▶
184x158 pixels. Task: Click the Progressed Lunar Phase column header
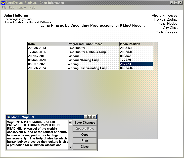93,44
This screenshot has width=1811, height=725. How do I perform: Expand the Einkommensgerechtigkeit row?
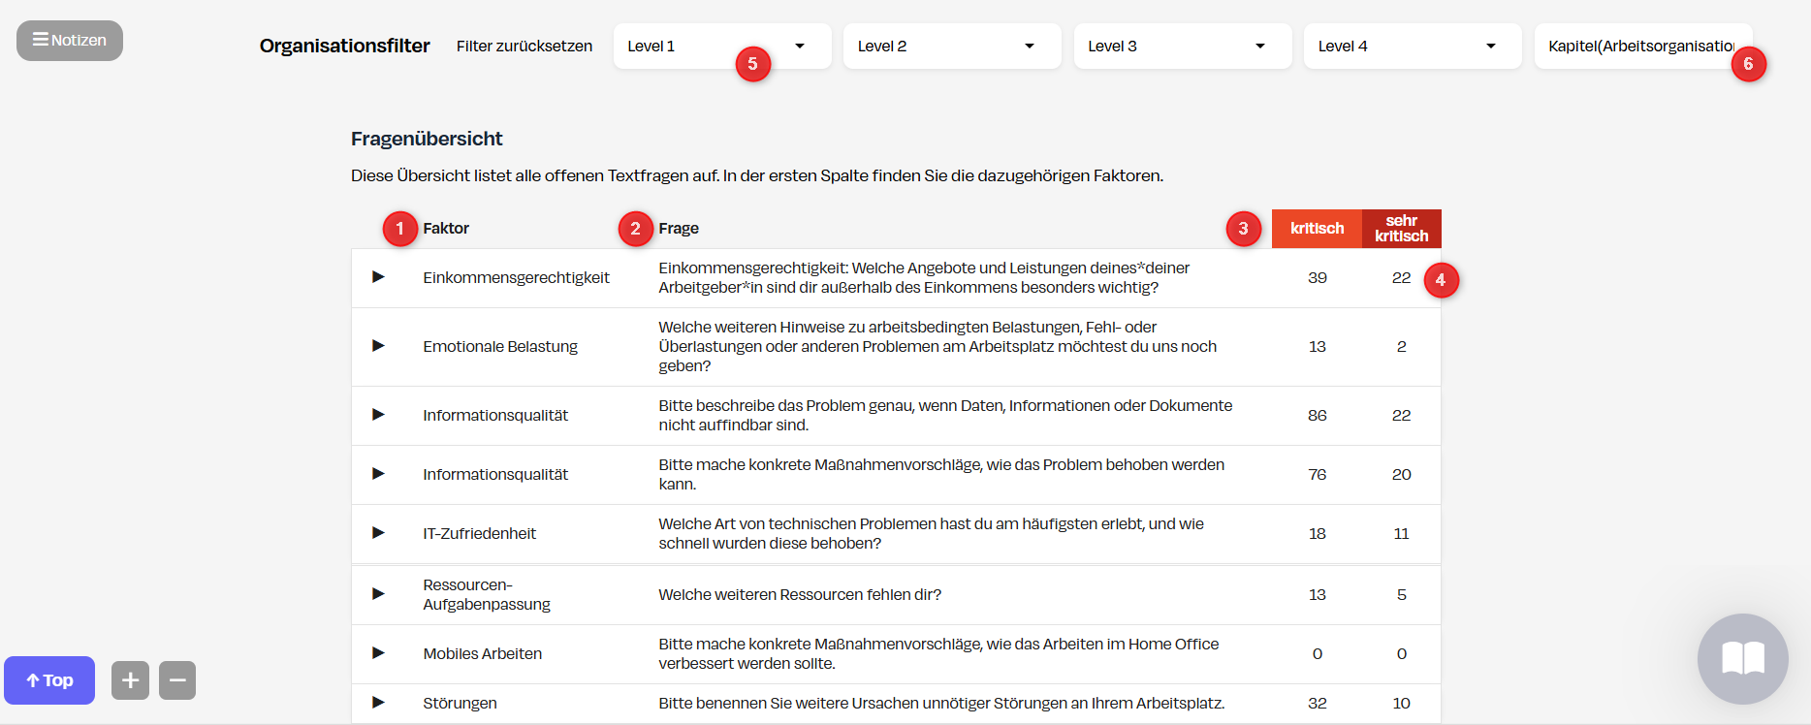tap(378, 277)
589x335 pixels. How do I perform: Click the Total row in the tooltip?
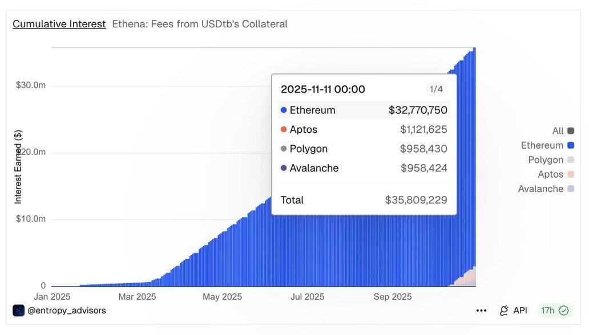(x=364, y=200)
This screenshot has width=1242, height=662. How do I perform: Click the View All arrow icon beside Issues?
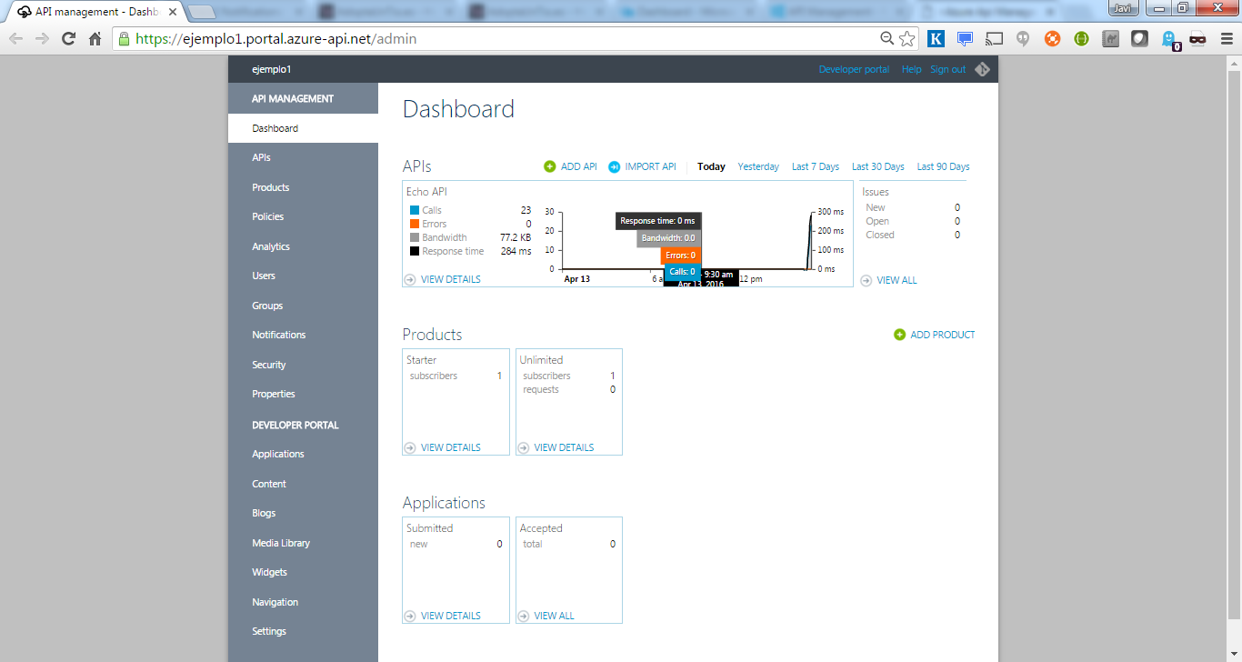click(x=866, y=280)
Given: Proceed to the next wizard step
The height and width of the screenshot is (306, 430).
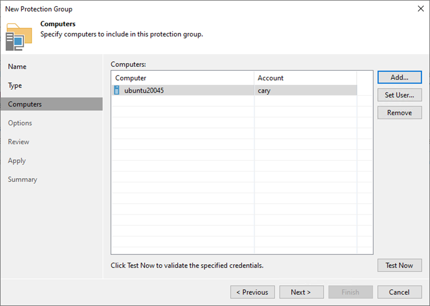Looking at the screenshot, I should (301, 292).
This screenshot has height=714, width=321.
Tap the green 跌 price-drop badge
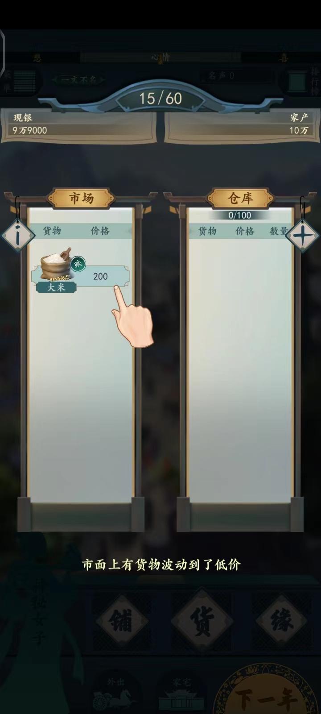coord(78,264)
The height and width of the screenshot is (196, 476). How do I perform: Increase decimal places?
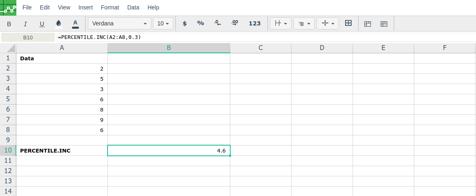pyautogui.click(x=235, y=23)
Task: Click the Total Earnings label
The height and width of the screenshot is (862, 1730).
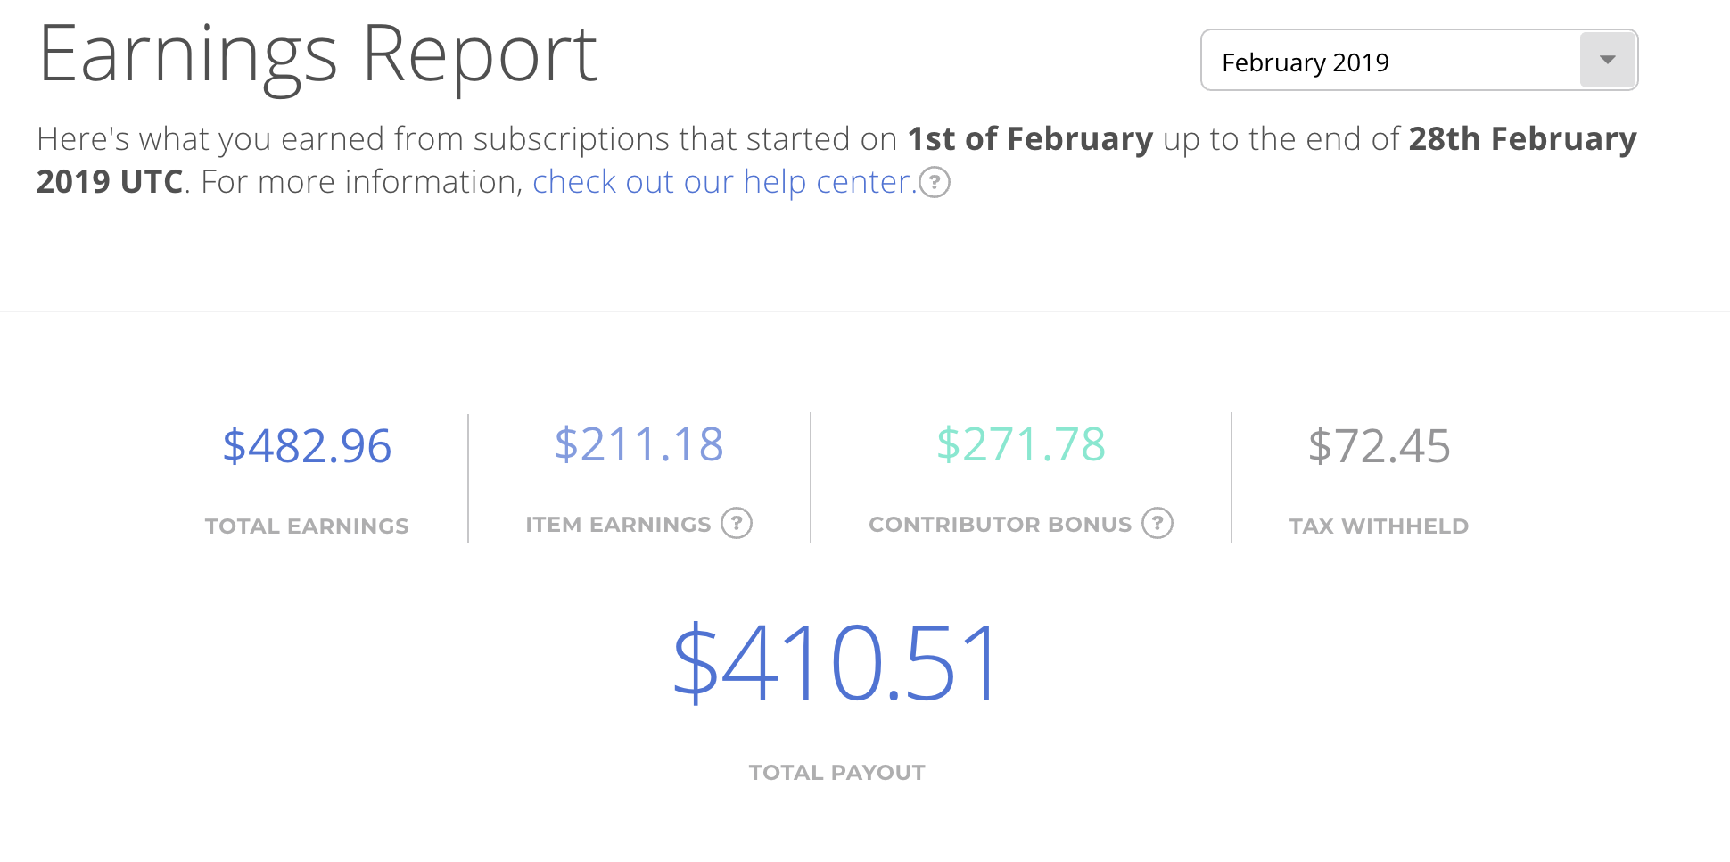Action: tap(307, 526)
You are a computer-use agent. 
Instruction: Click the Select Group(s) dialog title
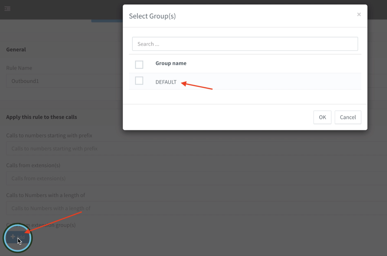(152, 16)
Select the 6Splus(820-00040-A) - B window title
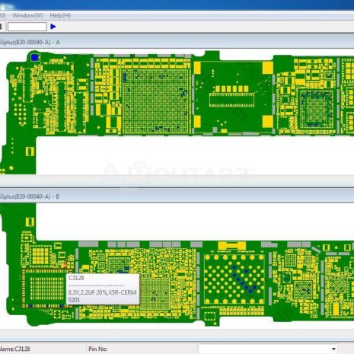The height and width of the screenshot is (354, 354). 30,196
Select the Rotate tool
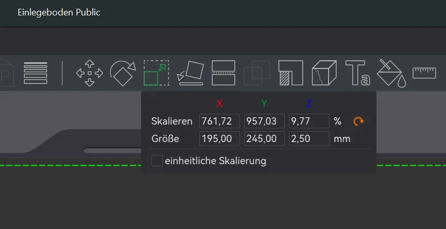 click(123, 73)
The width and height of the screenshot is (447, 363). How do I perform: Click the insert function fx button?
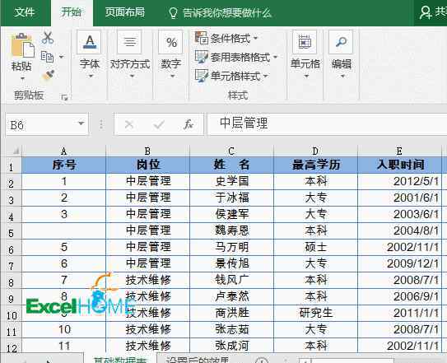tap(189, 124)
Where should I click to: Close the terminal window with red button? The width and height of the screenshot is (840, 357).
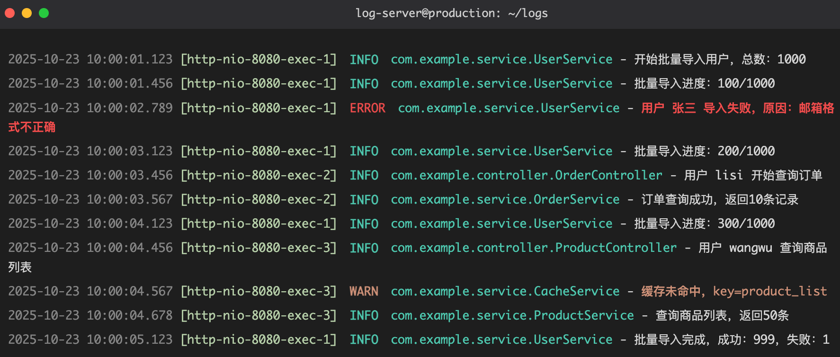coord(9,13)
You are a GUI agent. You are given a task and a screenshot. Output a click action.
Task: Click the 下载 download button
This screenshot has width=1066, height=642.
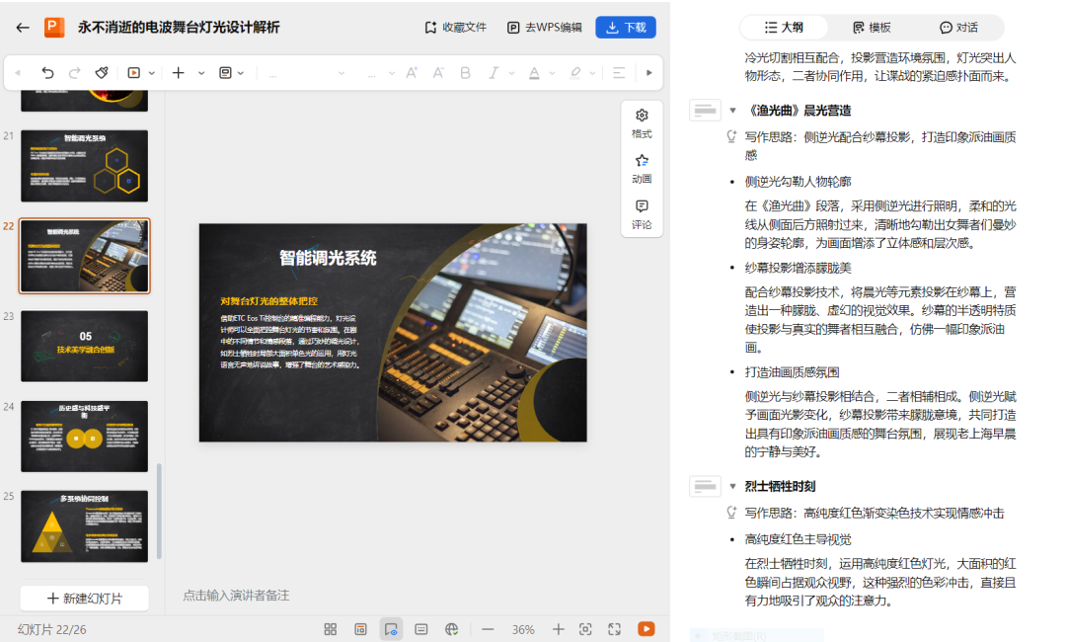point(625,28)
◀
Work item:
Filter the listing above by the word "agent"; copy each line that passes.

Reply:
You are a computer-use agent. 
You are a GUI agent. You are given a task and a screenshot. Output a click action.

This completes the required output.